SoftBank is expected to complete the transaction in June 2013 against Dish Network’s promise of mid 2014.
Moreover, SoftBank’s proposal is fully financed against Dish Network’s uncommitted financing.
The other major point emphasized by SoftBank is its telecom background and efficient business. Dish Network does not have a telecom background, the company said in a presentation.
SoftBank has global scale than Dish Network’s presence in select markets. The Japanese company does not have any strong litigation history. But Dish is well known for litigation, SoftBank says.
Dish Network chairman Charlie Ergen’s open letter (offer) to Sprint
The consideration of $25.5 billion consists $17.3 billion in cash and $8.2 billion in stock. Sprint shareholders would receive $7 per share, based upon Dish’s closing price on April 12, 2013. This consists of $4.76 per share in cash and 0.05953 Dish shares per Sprint share.

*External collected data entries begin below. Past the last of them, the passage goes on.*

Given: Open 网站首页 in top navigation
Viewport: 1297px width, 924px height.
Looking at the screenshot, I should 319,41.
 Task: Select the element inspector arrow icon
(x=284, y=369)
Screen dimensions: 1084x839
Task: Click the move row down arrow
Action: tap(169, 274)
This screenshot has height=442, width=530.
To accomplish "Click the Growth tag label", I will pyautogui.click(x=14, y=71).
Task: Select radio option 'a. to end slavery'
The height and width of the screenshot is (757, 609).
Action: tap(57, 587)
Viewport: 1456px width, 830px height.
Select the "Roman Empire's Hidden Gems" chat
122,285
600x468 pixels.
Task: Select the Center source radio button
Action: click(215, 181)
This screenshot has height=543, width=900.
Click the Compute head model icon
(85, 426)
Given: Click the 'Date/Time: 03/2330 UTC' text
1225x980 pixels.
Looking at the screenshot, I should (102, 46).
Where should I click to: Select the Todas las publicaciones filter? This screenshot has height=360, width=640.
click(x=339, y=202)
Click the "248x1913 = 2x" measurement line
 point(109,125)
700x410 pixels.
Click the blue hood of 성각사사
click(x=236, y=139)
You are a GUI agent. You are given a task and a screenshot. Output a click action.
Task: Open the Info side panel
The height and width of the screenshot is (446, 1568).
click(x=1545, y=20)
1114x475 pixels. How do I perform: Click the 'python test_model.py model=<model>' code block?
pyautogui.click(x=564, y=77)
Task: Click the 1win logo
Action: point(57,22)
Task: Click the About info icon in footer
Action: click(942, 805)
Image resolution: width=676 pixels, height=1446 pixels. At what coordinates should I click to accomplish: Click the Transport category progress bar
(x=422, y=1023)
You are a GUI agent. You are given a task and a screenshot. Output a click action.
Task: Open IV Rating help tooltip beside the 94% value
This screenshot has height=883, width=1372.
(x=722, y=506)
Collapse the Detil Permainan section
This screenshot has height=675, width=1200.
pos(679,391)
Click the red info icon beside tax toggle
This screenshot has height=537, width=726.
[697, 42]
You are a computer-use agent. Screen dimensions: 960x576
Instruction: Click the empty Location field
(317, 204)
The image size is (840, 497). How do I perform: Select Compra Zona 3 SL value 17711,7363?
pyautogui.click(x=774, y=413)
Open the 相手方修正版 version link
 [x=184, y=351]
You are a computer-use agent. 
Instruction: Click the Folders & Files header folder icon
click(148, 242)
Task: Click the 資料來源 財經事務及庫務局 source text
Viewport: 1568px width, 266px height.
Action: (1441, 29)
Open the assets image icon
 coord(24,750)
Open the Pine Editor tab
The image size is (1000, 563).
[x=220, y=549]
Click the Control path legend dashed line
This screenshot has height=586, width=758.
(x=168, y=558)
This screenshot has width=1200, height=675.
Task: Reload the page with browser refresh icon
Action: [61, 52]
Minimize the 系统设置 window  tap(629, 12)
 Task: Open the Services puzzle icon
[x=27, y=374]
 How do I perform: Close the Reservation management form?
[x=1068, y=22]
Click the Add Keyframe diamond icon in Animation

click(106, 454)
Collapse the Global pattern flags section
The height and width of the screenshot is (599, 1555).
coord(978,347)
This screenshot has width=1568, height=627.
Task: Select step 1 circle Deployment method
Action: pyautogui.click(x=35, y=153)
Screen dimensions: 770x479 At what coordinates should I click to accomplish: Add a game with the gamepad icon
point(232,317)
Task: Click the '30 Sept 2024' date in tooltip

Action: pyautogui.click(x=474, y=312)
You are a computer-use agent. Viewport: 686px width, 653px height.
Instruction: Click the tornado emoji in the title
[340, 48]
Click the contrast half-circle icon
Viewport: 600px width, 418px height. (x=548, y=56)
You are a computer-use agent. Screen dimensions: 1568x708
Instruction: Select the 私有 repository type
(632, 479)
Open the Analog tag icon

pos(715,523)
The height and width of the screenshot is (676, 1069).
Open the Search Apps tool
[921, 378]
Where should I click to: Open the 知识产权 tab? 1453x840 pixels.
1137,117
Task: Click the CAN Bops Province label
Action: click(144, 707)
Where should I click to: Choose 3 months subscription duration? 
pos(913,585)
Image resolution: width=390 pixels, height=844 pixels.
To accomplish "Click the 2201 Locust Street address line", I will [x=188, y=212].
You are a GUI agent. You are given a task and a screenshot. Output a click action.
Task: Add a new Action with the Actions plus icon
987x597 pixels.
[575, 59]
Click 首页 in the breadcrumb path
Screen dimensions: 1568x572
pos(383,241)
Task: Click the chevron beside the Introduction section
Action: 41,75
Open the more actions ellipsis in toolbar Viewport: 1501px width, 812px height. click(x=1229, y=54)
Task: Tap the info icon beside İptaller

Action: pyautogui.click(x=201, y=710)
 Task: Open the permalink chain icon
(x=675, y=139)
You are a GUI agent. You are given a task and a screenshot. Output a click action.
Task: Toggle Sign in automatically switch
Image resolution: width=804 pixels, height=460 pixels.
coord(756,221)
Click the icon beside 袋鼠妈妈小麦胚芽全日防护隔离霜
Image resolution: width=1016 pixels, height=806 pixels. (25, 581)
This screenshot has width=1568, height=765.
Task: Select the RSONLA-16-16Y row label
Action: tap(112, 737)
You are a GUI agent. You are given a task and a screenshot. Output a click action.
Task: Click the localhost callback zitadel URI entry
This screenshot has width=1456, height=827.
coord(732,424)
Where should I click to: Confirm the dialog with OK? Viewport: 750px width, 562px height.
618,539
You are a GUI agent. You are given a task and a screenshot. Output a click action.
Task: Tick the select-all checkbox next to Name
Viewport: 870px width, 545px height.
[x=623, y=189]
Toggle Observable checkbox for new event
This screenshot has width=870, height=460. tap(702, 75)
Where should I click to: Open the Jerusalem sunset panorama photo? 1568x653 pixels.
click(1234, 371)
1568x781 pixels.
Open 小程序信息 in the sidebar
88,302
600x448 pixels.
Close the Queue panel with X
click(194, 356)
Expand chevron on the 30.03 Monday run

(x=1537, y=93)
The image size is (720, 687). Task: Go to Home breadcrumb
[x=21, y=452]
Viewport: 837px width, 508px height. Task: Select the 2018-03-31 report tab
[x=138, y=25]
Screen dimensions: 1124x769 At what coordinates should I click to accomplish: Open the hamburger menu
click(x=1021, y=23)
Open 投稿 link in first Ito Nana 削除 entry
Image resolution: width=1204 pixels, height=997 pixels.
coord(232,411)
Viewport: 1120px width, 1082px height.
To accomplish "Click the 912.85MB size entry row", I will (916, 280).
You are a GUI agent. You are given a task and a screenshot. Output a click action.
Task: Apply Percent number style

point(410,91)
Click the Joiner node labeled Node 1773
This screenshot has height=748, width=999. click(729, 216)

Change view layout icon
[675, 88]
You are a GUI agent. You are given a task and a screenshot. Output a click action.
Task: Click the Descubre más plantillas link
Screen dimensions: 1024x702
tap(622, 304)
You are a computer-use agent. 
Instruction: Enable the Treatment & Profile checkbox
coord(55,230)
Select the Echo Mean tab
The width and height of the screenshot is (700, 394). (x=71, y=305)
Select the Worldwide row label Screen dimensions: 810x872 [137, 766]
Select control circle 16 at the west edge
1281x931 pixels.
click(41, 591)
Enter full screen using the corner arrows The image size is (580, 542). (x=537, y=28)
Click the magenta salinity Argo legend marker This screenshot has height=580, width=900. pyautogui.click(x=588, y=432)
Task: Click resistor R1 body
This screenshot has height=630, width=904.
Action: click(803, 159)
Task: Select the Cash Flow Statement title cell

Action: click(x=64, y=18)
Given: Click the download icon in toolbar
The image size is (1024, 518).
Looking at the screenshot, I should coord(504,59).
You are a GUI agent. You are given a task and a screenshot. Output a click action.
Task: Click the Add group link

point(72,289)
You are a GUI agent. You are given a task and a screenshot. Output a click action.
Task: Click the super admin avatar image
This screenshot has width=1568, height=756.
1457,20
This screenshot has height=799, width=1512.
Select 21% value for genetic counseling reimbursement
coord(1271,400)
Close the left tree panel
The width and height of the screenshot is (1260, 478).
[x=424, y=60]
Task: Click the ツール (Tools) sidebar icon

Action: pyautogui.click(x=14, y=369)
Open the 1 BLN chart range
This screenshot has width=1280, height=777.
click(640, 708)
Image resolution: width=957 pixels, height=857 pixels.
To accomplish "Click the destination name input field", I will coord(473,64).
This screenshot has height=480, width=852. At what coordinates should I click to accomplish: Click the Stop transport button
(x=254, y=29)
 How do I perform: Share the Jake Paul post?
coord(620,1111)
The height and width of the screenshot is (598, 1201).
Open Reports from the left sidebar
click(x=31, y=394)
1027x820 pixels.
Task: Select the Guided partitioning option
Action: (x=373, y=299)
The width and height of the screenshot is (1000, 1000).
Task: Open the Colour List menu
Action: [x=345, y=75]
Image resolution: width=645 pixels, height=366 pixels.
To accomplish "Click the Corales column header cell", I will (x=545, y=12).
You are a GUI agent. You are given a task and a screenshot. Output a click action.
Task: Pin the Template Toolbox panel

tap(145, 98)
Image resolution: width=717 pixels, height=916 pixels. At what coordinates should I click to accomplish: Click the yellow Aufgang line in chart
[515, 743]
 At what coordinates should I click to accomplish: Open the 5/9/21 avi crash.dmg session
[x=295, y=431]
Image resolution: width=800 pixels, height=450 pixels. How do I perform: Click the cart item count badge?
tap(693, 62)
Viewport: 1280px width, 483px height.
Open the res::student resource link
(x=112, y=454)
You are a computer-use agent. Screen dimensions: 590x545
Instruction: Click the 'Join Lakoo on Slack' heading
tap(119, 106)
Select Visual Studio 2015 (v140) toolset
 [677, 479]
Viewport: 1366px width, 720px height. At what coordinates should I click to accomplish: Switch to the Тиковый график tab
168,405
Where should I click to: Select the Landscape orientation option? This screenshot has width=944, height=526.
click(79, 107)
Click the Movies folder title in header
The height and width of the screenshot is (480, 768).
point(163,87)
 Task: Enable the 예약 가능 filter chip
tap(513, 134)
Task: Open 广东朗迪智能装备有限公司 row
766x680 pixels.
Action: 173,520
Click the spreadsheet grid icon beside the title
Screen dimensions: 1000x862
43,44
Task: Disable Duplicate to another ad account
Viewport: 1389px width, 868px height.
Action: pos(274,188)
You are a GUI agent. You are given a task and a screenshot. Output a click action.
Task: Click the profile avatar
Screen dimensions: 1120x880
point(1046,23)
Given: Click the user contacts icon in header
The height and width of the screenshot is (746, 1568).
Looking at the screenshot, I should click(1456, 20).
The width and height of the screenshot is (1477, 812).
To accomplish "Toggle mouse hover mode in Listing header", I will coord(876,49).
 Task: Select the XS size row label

The cash portion of the proposal represents 18 percent premium over the $4.03 per share implied by the SoftBank proposal, and the equity portion represents approximately 32 percent ownership in the combined Dish/Sprint versus SoftBank’s proposal of a 30 percent interest in Sprint alone. Together this represents a 13 percent premium to the value of the existing SoftBank proposal.
Analysts’ responses to Dish Network’s $25.5 billion offer for Sprint
Dish Network, the # 2 U.S. satellite television provider, had offered to buy wireless service provider Sprint Nextel for $25.5 billion in cash and stock, a move that could inspire other telecommunications or video companies to consider their own prospects of combining.